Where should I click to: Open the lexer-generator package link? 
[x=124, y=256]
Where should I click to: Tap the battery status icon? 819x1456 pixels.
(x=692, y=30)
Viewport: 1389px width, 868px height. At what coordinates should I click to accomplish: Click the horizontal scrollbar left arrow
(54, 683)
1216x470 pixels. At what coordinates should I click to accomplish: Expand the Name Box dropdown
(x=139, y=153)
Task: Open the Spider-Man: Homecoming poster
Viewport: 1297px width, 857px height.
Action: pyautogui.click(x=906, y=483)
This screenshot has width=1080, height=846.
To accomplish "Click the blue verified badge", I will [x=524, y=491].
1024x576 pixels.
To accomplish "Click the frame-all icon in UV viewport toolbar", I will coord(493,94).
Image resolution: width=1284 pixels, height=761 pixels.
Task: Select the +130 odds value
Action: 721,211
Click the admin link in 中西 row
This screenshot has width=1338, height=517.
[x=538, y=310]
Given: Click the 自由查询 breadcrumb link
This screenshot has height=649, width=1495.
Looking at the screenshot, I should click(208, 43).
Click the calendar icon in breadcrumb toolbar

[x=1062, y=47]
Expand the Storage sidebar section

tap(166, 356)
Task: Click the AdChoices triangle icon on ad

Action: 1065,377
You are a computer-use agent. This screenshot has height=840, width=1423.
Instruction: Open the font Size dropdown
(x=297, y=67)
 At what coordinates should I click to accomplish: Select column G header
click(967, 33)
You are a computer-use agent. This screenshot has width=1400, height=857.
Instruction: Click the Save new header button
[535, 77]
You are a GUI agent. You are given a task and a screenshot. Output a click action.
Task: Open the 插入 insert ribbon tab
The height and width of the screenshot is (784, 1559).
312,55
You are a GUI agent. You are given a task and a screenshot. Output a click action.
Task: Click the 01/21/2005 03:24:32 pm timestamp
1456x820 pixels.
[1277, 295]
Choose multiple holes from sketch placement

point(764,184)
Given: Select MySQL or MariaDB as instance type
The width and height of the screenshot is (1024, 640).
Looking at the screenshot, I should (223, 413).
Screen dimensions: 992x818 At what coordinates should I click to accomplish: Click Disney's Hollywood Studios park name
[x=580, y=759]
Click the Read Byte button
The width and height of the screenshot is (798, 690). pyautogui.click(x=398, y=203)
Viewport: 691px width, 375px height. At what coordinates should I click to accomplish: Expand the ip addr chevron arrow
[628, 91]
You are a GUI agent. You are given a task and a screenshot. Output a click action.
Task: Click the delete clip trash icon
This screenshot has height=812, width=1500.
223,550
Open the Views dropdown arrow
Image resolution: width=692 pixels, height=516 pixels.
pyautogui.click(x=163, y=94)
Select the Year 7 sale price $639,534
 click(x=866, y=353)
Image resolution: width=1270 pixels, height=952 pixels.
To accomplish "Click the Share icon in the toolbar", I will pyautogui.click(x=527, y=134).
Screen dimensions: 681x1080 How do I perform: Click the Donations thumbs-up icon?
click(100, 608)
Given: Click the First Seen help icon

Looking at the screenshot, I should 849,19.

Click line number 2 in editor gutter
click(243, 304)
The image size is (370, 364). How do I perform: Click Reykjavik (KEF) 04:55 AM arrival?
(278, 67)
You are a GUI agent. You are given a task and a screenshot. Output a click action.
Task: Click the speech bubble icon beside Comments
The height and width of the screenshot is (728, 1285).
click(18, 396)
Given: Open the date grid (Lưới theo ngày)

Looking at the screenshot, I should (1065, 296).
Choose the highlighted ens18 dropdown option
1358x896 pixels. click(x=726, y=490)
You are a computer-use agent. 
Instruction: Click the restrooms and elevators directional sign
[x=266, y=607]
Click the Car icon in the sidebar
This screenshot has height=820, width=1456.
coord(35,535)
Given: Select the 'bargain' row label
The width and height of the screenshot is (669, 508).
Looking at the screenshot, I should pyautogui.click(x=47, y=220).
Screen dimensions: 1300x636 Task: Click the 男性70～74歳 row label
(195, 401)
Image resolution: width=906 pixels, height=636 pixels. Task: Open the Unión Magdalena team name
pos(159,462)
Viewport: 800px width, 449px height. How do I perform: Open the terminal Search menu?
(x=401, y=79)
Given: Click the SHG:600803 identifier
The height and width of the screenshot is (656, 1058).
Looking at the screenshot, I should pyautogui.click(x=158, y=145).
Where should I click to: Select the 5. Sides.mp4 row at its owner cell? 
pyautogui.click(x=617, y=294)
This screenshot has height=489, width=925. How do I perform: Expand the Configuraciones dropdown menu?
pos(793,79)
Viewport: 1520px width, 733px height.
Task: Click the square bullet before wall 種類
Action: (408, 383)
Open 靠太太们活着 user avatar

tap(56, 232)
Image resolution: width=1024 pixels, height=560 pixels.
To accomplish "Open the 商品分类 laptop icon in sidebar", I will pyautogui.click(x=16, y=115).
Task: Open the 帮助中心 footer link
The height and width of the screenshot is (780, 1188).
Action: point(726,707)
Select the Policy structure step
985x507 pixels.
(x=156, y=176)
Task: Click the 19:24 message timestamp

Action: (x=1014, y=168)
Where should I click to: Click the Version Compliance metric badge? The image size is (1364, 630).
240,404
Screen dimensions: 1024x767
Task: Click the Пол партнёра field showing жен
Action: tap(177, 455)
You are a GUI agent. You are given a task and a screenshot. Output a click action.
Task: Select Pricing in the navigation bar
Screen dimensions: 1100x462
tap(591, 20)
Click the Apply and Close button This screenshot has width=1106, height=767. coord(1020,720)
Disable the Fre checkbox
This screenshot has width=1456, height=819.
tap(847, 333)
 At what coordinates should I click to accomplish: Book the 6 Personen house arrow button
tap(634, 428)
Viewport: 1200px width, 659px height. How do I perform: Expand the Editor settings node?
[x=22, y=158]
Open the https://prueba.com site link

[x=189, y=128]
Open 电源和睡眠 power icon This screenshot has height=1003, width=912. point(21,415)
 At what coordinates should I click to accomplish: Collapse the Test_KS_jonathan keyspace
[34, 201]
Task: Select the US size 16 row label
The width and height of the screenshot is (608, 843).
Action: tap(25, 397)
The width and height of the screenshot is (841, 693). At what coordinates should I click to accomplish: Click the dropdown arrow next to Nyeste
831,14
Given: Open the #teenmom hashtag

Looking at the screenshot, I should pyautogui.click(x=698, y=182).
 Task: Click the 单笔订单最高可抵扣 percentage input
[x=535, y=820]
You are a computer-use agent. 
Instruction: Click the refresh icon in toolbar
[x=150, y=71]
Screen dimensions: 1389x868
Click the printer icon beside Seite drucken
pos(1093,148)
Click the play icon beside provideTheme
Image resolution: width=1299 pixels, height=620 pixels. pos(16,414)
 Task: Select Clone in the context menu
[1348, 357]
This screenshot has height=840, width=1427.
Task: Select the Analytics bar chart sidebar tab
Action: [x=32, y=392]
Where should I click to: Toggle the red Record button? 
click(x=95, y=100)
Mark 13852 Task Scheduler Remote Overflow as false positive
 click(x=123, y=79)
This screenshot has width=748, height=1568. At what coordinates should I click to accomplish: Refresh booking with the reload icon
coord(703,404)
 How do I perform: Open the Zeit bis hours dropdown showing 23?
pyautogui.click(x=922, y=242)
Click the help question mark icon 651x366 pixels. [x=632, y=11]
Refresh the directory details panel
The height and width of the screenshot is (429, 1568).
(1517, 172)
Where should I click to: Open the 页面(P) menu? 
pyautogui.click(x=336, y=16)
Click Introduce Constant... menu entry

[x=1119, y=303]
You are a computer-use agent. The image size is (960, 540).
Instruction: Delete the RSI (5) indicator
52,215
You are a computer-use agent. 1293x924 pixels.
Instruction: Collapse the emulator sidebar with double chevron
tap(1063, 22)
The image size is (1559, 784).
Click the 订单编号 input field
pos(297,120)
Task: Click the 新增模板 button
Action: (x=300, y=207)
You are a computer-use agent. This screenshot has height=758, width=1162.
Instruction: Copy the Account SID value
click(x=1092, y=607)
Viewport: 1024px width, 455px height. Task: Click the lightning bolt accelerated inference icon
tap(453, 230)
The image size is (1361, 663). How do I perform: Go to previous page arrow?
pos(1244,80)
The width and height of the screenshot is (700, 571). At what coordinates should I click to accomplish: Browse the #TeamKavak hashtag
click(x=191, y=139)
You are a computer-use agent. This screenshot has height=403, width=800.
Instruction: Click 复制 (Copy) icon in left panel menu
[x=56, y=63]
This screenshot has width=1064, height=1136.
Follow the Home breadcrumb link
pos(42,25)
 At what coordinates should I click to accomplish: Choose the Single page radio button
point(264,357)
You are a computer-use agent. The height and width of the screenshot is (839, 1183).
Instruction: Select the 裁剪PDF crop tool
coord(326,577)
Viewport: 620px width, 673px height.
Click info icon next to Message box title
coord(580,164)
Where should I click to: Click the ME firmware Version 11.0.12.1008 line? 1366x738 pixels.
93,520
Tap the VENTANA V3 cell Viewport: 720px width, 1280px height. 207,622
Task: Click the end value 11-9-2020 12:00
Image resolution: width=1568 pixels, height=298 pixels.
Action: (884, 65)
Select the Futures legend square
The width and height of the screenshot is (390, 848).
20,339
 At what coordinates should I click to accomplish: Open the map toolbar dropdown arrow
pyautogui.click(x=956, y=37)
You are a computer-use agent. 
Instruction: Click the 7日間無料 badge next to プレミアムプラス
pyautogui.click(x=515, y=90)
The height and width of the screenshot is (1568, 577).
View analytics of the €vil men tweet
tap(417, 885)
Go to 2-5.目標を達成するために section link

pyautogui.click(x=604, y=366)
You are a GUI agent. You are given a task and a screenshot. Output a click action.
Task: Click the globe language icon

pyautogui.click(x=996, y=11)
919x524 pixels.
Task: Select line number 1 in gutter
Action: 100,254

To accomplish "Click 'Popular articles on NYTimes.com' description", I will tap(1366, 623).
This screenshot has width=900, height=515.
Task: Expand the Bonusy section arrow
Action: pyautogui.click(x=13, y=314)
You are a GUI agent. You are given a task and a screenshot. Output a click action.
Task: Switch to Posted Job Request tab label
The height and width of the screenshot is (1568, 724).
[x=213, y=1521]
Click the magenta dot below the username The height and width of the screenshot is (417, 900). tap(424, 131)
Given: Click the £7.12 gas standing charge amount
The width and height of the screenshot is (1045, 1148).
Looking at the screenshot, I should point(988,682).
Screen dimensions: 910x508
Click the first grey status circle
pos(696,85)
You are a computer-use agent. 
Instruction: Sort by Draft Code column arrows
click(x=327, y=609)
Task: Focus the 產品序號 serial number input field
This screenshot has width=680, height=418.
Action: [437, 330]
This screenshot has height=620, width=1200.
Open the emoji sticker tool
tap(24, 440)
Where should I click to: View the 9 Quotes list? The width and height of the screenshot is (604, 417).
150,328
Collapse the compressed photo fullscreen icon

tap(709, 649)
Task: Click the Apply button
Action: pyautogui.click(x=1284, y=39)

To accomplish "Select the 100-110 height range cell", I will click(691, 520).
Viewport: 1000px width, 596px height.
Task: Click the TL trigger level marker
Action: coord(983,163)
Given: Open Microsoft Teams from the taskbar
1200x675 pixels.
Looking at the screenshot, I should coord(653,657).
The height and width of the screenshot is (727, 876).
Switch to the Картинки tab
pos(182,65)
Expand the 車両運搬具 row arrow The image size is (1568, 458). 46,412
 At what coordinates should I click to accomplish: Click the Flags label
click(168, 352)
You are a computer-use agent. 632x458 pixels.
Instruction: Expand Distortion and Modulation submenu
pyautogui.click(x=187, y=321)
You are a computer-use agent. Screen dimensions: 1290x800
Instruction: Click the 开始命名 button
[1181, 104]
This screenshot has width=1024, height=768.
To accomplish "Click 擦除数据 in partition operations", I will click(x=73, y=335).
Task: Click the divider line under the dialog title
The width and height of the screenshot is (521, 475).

-------

* _REQUIRED WORK_
When the line with "The height and width of the screenshot is (780, 1188)." is reached in the data above, start copying there, and copy each line exactly until the line with "Open 电源和睡眠 power" has been copied; copy nothing else.

* _SOLUTION_
The height and width of the screenshot is (780, 1188).
Action: point(726,707)
Select the Policy structure step
985x507 pixels.
(x=156, y=176)
Task: Click the 19:24 message timestamp

Action: (x=1014, y=168)
Where should I click to: Click the Version Compliance metric badge? The image size is (1364, 630).
240,404
Screen dimensions: 1024x767
Task: Click the Пол партнёра field showing жен
Action: tap(177, 455)
You are a GUI agent. You are given a task and a screenshot. Output a click action.
Task: Select Pricing in the navigation bar
Screen dimensions: 1100x462
tap(591, 20)
Click the Apply and Close button This screenshot has width=1106, height=767. coord(1020,720)
Disable the Fre checkbox
This screenshot has width=1456, height=819.
tap(847, 333)
 At what coordinates should I click to accomplish: Book the 6 Personen house arrow button
tap(634, 428)
Viewport: 1200px width, 659px height. How do I perform: Expand the Editor settings node?
[x=22, y=158]
Open the https://prueba.com site link

[x=189, y=128]
Open 电源和睡眠 power icon This screenshot has height=1003, width=912. point(21,415)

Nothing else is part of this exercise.